(Data entries)
##############################

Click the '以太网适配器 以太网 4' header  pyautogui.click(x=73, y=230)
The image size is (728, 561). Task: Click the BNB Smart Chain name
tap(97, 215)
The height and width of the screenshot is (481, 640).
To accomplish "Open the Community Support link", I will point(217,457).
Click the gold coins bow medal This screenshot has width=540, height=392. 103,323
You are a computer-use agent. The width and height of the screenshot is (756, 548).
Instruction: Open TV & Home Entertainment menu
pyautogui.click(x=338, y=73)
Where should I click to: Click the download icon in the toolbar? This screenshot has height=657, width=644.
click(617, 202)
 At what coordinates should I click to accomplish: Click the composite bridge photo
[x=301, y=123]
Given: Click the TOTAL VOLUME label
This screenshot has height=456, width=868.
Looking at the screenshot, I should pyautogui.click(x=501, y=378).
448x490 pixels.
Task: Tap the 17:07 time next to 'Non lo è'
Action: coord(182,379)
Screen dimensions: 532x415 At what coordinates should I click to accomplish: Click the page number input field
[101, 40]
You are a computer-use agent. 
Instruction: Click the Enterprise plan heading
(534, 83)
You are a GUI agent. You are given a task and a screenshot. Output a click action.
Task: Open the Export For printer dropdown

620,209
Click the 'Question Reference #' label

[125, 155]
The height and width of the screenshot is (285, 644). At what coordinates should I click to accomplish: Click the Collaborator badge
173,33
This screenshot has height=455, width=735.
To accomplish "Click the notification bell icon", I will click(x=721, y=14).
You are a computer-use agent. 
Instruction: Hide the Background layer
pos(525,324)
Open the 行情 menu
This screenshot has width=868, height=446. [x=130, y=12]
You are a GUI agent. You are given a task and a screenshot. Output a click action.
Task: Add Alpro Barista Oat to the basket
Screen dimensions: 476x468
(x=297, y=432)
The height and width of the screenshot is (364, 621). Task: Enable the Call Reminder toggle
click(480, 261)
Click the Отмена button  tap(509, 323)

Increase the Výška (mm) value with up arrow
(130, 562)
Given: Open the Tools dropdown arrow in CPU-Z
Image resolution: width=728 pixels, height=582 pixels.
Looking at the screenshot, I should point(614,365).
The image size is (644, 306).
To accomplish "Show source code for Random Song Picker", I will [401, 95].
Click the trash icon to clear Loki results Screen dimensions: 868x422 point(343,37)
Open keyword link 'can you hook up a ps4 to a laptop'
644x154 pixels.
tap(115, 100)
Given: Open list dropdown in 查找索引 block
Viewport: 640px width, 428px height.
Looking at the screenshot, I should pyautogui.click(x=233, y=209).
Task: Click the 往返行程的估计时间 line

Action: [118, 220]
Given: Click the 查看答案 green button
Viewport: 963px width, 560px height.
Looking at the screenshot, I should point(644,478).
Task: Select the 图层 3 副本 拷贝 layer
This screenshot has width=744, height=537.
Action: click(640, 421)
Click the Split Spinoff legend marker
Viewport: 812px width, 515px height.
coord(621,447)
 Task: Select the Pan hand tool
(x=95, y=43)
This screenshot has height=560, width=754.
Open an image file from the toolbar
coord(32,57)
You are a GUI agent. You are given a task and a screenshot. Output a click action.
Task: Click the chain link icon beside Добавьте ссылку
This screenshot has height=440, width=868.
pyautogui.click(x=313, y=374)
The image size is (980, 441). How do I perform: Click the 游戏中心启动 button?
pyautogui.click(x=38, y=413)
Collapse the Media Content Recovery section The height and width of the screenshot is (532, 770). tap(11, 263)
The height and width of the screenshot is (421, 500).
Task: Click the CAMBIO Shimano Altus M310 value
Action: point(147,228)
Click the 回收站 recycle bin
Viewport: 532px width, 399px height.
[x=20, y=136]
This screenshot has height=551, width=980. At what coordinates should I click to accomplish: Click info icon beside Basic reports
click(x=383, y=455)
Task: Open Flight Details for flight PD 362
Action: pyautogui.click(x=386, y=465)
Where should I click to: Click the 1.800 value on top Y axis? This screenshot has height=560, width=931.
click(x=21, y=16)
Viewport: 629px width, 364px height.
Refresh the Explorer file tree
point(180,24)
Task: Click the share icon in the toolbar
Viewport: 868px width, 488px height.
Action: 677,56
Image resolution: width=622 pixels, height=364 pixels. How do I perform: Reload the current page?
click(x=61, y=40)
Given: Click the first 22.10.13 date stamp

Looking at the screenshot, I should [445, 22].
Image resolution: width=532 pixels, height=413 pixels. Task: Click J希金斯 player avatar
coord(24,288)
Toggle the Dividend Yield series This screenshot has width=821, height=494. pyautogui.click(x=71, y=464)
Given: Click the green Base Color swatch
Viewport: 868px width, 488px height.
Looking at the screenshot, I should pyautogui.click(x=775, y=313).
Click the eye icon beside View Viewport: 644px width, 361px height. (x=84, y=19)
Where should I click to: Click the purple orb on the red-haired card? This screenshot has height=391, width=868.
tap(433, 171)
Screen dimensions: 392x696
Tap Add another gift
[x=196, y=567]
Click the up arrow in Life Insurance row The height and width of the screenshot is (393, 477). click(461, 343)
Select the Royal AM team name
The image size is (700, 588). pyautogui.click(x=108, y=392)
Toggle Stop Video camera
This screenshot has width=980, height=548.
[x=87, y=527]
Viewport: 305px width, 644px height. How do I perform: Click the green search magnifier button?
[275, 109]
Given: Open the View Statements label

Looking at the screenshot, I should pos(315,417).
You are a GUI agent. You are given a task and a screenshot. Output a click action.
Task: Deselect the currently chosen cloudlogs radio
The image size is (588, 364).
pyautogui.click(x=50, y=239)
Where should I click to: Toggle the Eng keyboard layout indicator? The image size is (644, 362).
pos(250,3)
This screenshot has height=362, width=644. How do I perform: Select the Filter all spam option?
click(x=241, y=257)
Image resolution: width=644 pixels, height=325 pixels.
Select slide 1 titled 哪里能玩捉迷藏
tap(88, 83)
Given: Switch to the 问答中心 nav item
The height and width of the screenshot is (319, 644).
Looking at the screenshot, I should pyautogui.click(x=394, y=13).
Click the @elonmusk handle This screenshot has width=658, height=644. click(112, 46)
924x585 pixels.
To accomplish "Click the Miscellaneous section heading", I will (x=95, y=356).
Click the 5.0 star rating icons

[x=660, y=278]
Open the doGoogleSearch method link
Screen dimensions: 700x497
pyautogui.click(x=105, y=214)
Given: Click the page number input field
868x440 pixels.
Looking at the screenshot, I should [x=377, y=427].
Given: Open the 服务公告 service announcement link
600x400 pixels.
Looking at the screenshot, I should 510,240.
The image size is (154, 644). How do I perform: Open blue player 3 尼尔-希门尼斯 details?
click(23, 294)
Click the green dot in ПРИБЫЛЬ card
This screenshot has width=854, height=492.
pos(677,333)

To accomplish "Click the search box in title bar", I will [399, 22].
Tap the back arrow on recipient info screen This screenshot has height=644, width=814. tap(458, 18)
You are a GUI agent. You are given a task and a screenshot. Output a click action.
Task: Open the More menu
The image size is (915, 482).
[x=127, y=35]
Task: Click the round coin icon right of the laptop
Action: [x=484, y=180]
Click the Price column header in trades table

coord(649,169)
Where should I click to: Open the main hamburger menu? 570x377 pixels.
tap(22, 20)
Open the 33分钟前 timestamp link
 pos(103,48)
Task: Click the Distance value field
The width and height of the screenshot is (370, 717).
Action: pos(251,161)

##############################

**TASK DESCRIPTION**
Give back every record exactly.

**FINAL ANSWER**
Click the '以太网适配器 以太网 4' header  pyautogui.click(x=73, y=230)
The image size is (728, 561). Task: Click the BNB Smart Chain name
tap(97, 215)
The height and width of the screenshot is (481, 640).
To accomplish "Open the Community Support link", I will point(217,457).
Click the gold coins bow medal This screenshot has width=540, height=392. 103,323
You are a computer-use agent. The width and height of the screenshot is (756, 548).
Instruction: Open TV & Home Entertainment menu
pyautogui.click(x=338, y=73)
Where should I click to: Click the download icon in the toolbar? This screenshot has height=657, width=644.
click(617, 202)
 At what coordinates should I click to accomplish: Click the composite bridge photo
[x=301, y=123]
Given: Click the TOTAL VOLUME label
This screenshot has height=456, width=868.
Looking at the screenshot, I should pyautogui.click(x=501, y=378).
448x490 pixels.
Task: Tap the 17:07 time next to 'Non lo è'
Action: coord(182,379)
Screen dimensions: 532x415 At what coordinates should I click to accomplish: Click the page number input field
[101, 40]
You are a computer-use agent. 
Instruction: Click the Enterprise plan heading
(534, 83)
You are a GUI agent. You are given a task and a screenshot. Output a click action.
Task: Open the Export For printer dropdown

620,209
Click the 'Question Reference #' label

[125, 155]
The height and width of the screenshot is (285, 644). At what coordinates should I click to accomplish: Click the Collaborator badge
173,33
This screenshot has height=455, width=735.
To accomplish "Click the notification bell icon", I will click(x=721, y=14).
You are a computer-use agent. 
Instruction: Hide the Background layer
pos(525,324)
Open the 行情 menu
This screenshot has width=868, height=446. [x=130, y=12]
You are a GUI agent. You are given a task and a screenshot. Output a click action.
Task: Add Alpro Barista Oat to the basket
Screen dimensions: 476x468
(x=297, y=432)
The height and width of the screenshot is (364, 621). Task: Enable the Call Reminder toggle
click(480, 261)
Click the Отмена button  tap(509, 323)

Increase the Výška (mm) value with up arrow
(130, 562)
Given: Open the Tools dropdown arrow in CPU-Z
Image resolution: width=728 pixels, height=582 pixels.
Looking at the screenshot, I should point(614,365).
The image size is (644, 306).
To accomplish "Show source code for Random Song Picker", I will [401, 95].
Click the trash icon to clear Loki results Screen dimensions: 868x422 point(343,37)
Open keyword link 'can you hook up a ps4 to a laptop'
644x154 pixels.
tap(115, 100)
Given: Open list dropdown in 查找索引 block
Viewport: 640px width, 428px height.
Looking at the screenshot, I should pyautogui.click(x=233, y=209).
Task: Click the 往返行程的估计时间 line

Action: [118, 220]
Given: Click the 查看答案 green button
Viewport: 963px width, 560px height.
Looking at the screenshot, I should point(644,478).
Task: Select the 图层 3 副本 拷贝 layer
This screenshot has width=744, height=537.
Action: click(640, 421)
Click the Split Spinoff legend marker
Viewport: 812px width, 515px height.
coord(621,447)
 Task: Select the Pan hand tool
(x=95, y=43)
This screenshot has height=560, width=754.
Open an image file from the toolbar
coord(32,57)
You are a GUI agent. You are given a task and a screenshot. Output a click action.
Task: Click the chain link icon beside Добавьте ссылку
This screenshot has height=440, width=868.
pyautogui.click(x=313, y=374)
The image size is (980, 441). How do I perform: Click the 游戏中心启动 button?
pyautogui.click(x=38, y=413)
Collapse the Media Content Recovery section The height and width of the screenshot is (532, 770). tap(11, 263)
The height and width of the screenshot is (421, 500).
Task: Click the CAMBIO Shimano Altus M310 value
Action: point(147,228)
Click the 回收站 recycle bin
Viewport: 532px width, 399px height.
[x=20, y=136]
This screenshot has height=551, width=980. At what coordinates should I click to accomplish: Click info icon beside Basic reports
click(x=383, y=455)
Task: Open Flight Details for flight PD 362
Action: pyautogui.click(x=386, y=465)
Where should I click to: Click the 1.800 value on top Y axis? This screenshot has height=560, width=931.
click(x=21, y=16)
Viewport: 629px width, 364px height.
Refresh the Explorer file tree
point(180,24)
Task: Click the share icon in the toolbar
Viewport: 868px width, 488px height.
Action: 677,56
Image resolution: width=622 pixels, height=364 pixels. How do I perform: Reload the current page?
click(x=61, y=40)
Given: Click the first 22.10.13 date stamp

Looking at the screenshot, I should [445, 22].
Image resolution: width=532 pixels, height=413 pixels. Task: Click J希金斯 player avatar
coord(24,288)
Toggle the Dividend Yield series This screenshot has width=821, height=494. pyautogui.click(x=71, y=464)
Given: Click the green Base Color swatch
Viewport: 868px width, 488px height.
Looking at the screenshot, I should pyautogui.click(x=775, y=313).
Click the eye icon beside View Viewport: 644px width, 361px height. (x=84, y=19)
Where should I click to: Click the purple orb on the red-haired card? This screenshot has height=391, width=868.
tap(433, 171)
Screen dimensions: 392x696
Tap Add another gift
[x=196, y=567]
Click the up arrow in Life Insurance row The height and width of the screenshot is (393, 477). click(461, 343)
Select the Royal AM team name
The image size is (700, 588). pyautogui.click(x=108, y=392)
Toggle Stop Video camera
This screenshot has width=980, height=548.
[x=87, y=527]
Viewport: 305px width, 644px height. How do I perform: Click the green search magnifier button?
[275, 109]
Given: Open the View Statements label

Looking at the screenshot, I should pos(315,417).
You are a GUI agent. You are given a task and a screenshot. Output a click action.
Task: Deselect the currently chosen cloudlogs radio
The image size is (588, 364).
pyautogui.click(x=50, y=239)
Where should I click to: Toggle the Eng keyboard layout indicator? The image size is (644, 362).
pos(250,3)
This screenshot has height=362, width=644. How do I perform: Select the Filter all spam option?
click(x=241, y=257)
Image resolution: width=644 pixels, height=325 pixels.
Select slide 1 titled 哪里能玩捉迷藏
tap(88, 83)
Given: Switch to the 问答中心 nav item
The height and width of the screenshot is (319, 644).
Looking at the screenshot, I should pyautogui.click(x=394, y=13).
Click the @elonmusk handle This screenshot has width=658, height=644. click(112, 46)
924x585 pixels.
To accomplish "Click the Miscellaneous section heading", I will (x=95, y=356).
Click the 5.0 star rating icons

[x=660, y=278]
Open the doGoogleSearch method link
Screen dimensions: 700x497
pyautogui.click(x=105, y=214)
Given: Click the page number input field
868x440 pixels.
Looking at the screenshot, I should [x=377, y=427].
Given: Open the 服务公告 service announcement link
600x400 pixels.
Looking at the screenshot, I should 510,240.
The image size is (154, 644). How do I perform: Open blue player 3 尼尔-希门尼斯 details?
click(23, 294)
Click the green dot in ПРИБЫЛЬ card
This screenshot has width=854, height=492.
pos(677,333)

To accomplish "Click the search box in title bar", I will [399, 22].
Tap the back arrow on recipient info screen This screenshot has height=644, width=814. tap(458, 18)
You are a GUI agent. You are given a task and a screenshot. Output a click action.
Task: Open the More menu
The image size is (915, 482).
[x=127, y=35]
Task: Click the round coin icon right of the laptop
Action: [x=484, y=180]
Click the Price column header in trades table

coord(649,169)
Where should I click to: Open the main hamburger menu? 570x377 pixels.
tap(22, 20)
Open the 33分钟前 timestamp link
 pos(103,48)
Task: Click the Distance value field
The width and height of the screenshot is (370, 717).
Action: pos(251,161)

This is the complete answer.